§ **Task statement**
Return the records below from the line containing "סלבס (139, 148)" onward, exactly, through and including the last line.
━━━ Excerpted data
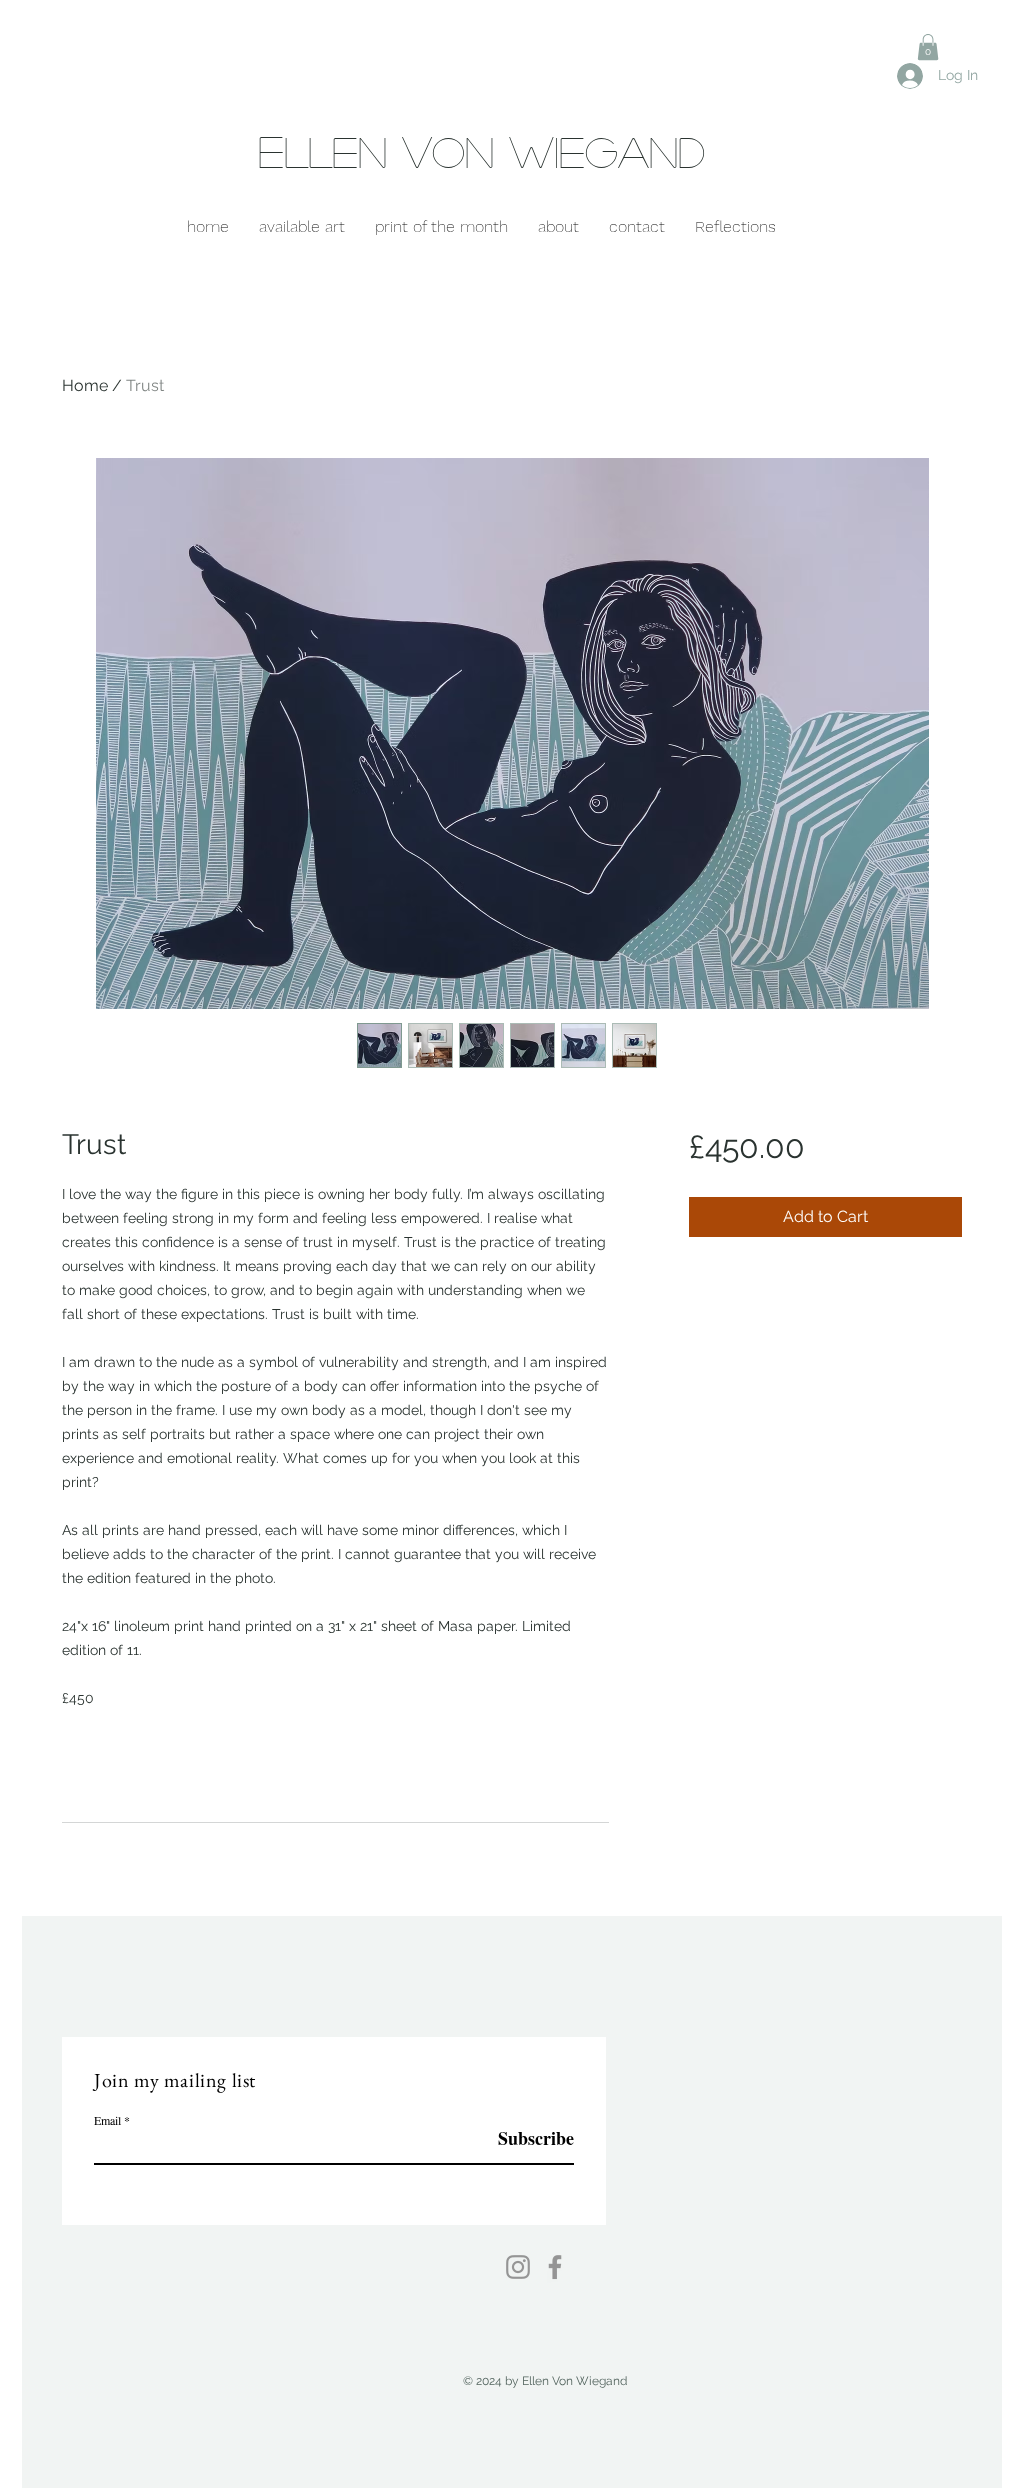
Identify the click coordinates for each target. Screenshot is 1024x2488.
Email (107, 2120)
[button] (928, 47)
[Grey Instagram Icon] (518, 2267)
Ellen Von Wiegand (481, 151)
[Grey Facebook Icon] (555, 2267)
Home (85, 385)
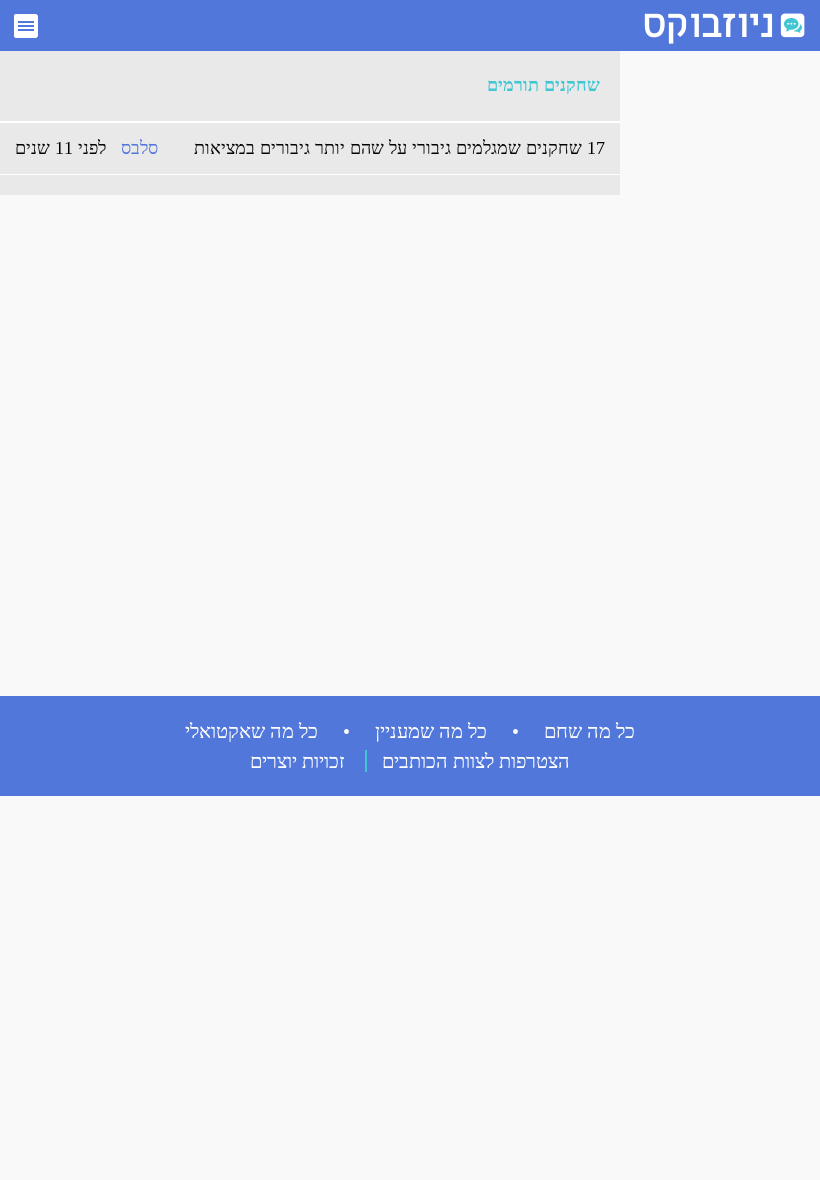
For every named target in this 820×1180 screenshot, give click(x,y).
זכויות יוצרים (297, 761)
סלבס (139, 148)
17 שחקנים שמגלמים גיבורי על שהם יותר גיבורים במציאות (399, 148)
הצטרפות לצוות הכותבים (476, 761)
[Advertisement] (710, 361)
━━━━━━
§ **Answer to the problem**
סלבס (139, 148)
17 שחקנים שמגלמים גיבורי על שהם יותר גיבורים במציאות (399, 148)
הצטרפות לצוות הכותבים (476, 761)
[Advertisement] (710, 361)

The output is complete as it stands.